Evergreen world favourite La Bohème is always a popular choice, and when enhanced by the performances of such glorious singers it is easy to appreciate its enduring appeal.
Back in 2011, Melbourne was fortunate enough to host the premiere of this production, the first to be commissioned by new artistic director Lyndon Terracini. It has become a regular summer fixture at the Sydney Opera House, but this is the first return visit to Melbourne. The calibre of the cast assembled for this return season means it has been well worth the wait.
While revisions to the time and place of operas can land with a thud, Director Gale Edwards’ masterful vision see the characters transplanted from 1830s Paris to early 1930s Berlin. Taking shelter in an abandoned spiegeltent, the young artists live their Bohemian lifestyle in a seductively decadent, licentiously liberal city. The presence of military regimentation hints at a darker future to come for the city.

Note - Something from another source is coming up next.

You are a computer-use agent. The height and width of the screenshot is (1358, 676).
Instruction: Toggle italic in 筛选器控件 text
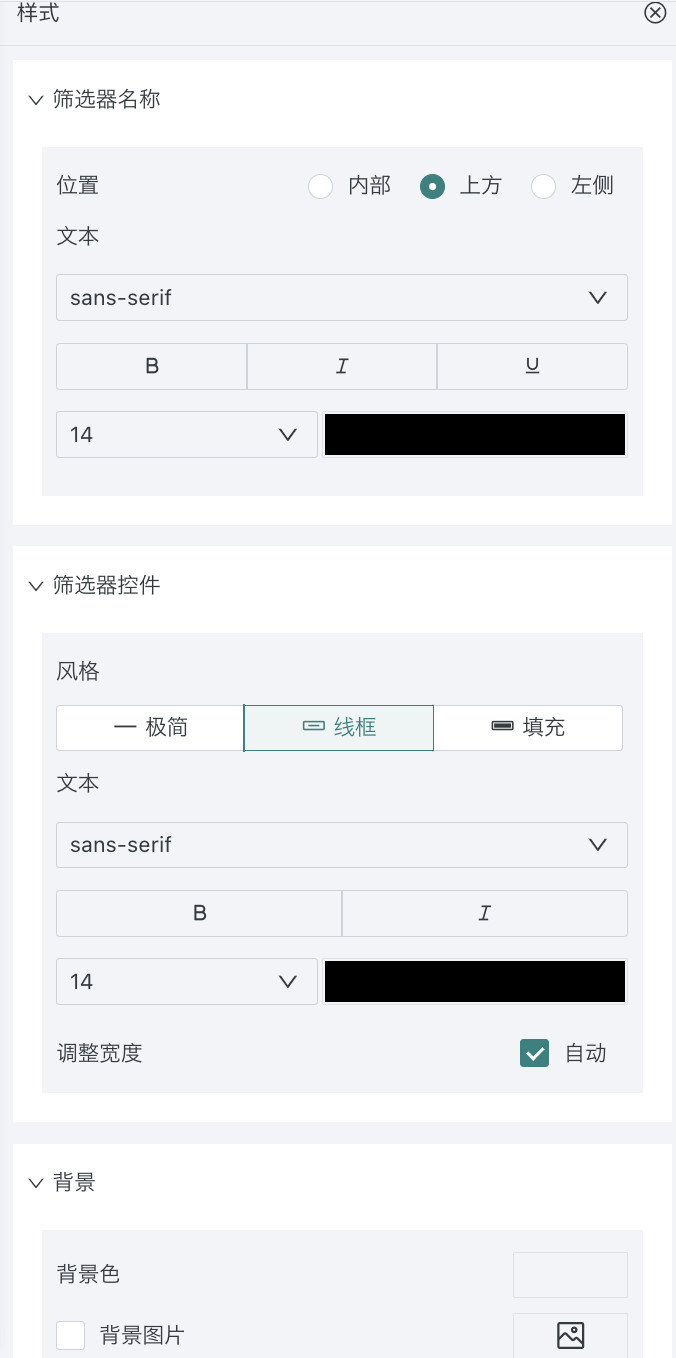485,913
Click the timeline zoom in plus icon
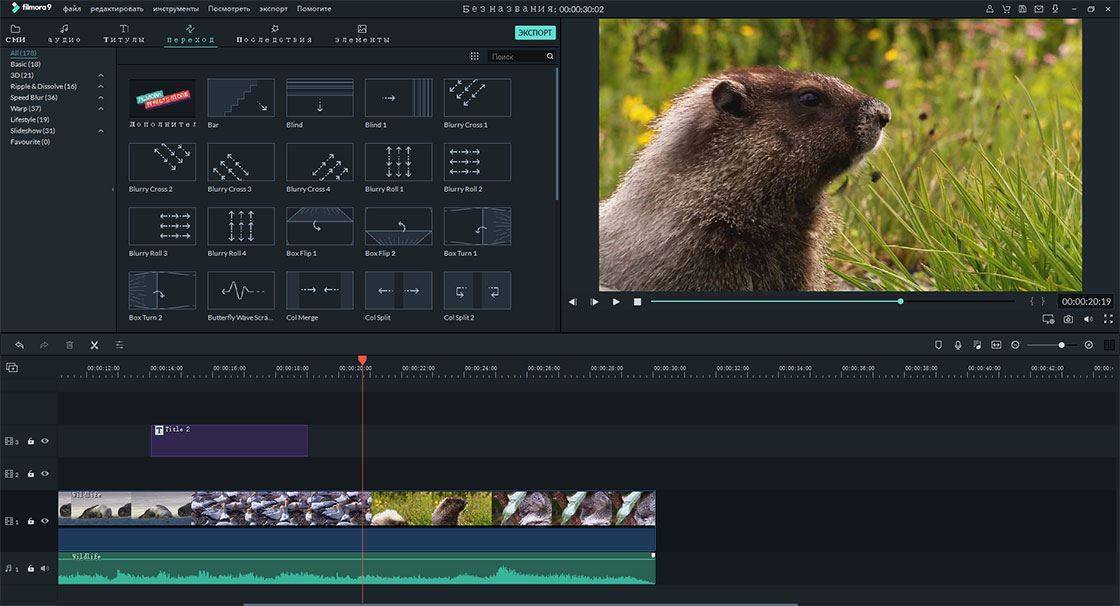The image size is (1120, 606). (1089, 345)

Creating grand playing spaces, set designer Brian Thomson houses the action in the frame of a towering spiegeltent, its festive colours fading fast. Instead of painting a simple canvas, Marcello is painting a mighty mural on the walls of the tent. His interpretation of the parting of the Red Sea provides a dramatic backdrop for the final act. Instead of pausing for a scene change for act two, Thomson stages a transition from the interior to exterior by angling the walls, and follows this with a spectacular jump to the opulent splendour of the Café Momus.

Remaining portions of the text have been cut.